Saturday, July 22, 2017

Wheat and Tares

Proper 11 July 23, 2017 

The slaves said to him, ‘Then do you want us to go and gather them?’ But he replied, ‘No; for in gathering the weeds you would uproot the wheat along with them. Let both of them grow together until the harvest;  so will it be at the end of the age. The Son of Man will send his angels, and they will collect out of his kingdom all causes of sin and all evildoers . .”

We are again blessed with both Jesus’ parable to the crowd on the beach and with the explanation to the disciples. Jesus discourages hasty judgment and too quick action against evil. And St. Paul encouraged the church in Rome to “wait … with patience . . . while we wait for adoption, the redemption of our bodies.” 

Church leaders and leaders in all areas tend to get in trouble over misuse of power, and sex, and money. When wrong is done we need to act. But today’s gospel reminds to act with care.  Today’s collect reminds us that we are too often unworthy and blind – or at least short-sighted. Church history has many examples of action taken without due care for all concerned.

This year marks the 500th anniversary of the beginning of the Protestant Reformation. The Reformation had many causes, but the precipitating event was a protest against misuse of spiritual power, a misuse related to money,  Martin Luther’s 95 Theses begins, “When our Lord and Master Jesus Christ said, ``Repent'' (Mt 4:17), he willed the entire life of believers to be one of repentance.” Luther goes on to attack the whole penitential system of the late medieval western church.

That system was based on the two ideas of Purgatory and “the Treasury of Merit.”  Purgatory comes from the truth that none of us is worthy by our own behavior to stand before the God to whom “all hearts are open, all desires known, and from whom no secrets are hid.” From that experiential appreciation of our natural unworthiness came the idea of an intermediate state between death and the fullness of the glory of heaven in which the souls of the departed were purified until they were ready for heaven. But the idea of purgatory is hard to reconcile with the New Testament, particularly with the radical teaching of St. Paul in Romans, “For all who are led by the Spirit of God are children of God. For you did not receive a spirit of slavery to fall back into fear, but you have received a spirit of adoption. When we cry, “Abba! Father!” it is that very Spirit bearing witness with our spirit that we are children of God, and if children, then heirs, heirs of God and joint heirs with Christ-- if, in fact, we suffer with him so that we may also be glorified with him.”

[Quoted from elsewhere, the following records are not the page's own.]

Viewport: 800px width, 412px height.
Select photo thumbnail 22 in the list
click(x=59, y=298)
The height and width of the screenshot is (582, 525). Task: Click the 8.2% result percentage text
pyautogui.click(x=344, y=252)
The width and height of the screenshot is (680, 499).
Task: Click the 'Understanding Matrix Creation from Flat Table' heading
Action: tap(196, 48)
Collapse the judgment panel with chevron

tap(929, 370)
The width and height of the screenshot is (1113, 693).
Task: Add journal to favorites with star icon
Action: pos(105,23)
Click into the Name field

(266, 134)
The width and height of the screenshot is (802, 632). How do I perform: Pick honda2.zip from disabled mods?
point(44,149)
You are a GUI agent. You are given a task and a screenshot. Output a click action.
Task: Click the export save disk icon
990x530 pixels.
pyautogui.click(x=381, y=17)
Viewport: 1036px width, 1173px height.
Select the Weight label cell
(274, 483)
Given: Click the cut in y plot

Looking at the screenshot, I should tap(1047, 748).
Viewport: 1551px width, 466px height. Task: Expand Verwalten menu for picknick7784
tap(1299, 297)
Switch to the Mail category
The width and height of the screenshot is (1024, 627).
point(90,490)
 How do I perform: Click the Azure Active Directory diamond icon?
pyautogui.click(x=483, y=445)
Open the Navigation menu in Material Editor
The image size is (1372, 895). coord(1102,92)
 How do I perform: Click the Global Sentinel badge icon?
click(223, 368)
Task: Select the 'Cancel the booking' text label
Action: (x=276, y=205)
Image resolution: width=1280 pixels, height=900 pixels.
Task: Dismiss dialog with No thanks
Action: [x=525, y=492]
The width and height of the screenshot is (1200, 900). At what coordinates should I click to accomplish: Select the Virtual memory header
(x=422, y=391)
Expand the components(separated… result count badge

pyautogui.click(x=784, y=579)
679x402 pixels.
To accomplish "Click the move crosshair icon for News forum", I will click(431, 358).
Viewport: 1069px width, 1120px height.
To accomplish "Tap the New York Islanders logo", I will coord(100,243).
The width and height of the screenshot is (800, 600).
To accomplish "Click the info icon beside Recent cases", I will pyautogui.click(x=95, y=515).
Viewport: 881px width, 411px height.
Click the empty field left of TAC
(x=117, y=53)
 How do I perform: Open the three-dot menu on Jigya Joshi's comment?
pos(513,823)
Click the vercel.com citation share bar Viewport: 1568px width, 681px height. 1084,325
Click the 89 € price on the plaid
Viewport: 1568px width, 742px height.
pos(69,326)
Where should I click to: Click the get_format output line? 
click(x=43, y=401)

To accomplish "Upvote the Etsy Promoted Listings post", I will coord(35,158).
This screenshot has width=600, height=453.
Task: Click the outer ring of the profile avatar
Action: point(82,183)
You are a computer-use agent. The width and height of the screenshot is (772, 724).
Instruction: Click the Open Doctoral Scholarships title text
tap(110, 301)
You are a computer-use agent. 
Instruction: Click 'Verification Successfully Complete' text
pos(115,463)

The “treasury of merit” is the idea that the saints have done “acts of supererogation,” good works beyond their duty to God, and that these acts somehow add to the sacrifice of Christ on the cross for our redemption, and that the church can draw on these acts for the benefit of souls in purgatory.

We all draw on the merits of Christ Jesus for our salvation, but Paul’s teaching that “all have sinned and fallen short of the glory of God” denies that anyone but Christ Jesus can add to the “treasury of merit.”

That said, in the late 1400’s the popes centralized the authority to draw on the “Treasury of Merit” and issued documents of indulgences remitting the penalties of purgatory. In the early 1500’s financial contributions or payments in thanksgiving for these indulgences helped rebuild St. Peter’s church in Rome. Archbishop Albert in Germany promoted this project heavily, and Luther wrote in response to Albert’s efforts. From our perspective this was another misuse of spiritual power for money.

Other conflicts used the Reformation to stir up the people, but a result was 130 years of war that devastated much of central Europe and bitter division in the Christian church that we are only slowly beginning to heal.

That’s one historical example. There are lots of others. Today’s gospel reminds us to act with care.  Today’s collect reminds us that we are too often unworthy and blind – or at least short-sighted. We need to be very careful when we act to be sure we act with due care for all concerned.

 Almighty God, the fountain of all wisdom, you know our necessities before we ask and our ignorance in asking: Have compassion on our weakness, and mercifully give us those things which for our unworthiness we dare not, and for our blindness we cannot ask; through the worthiness of your Son Jesus Christ our Lord. Amen.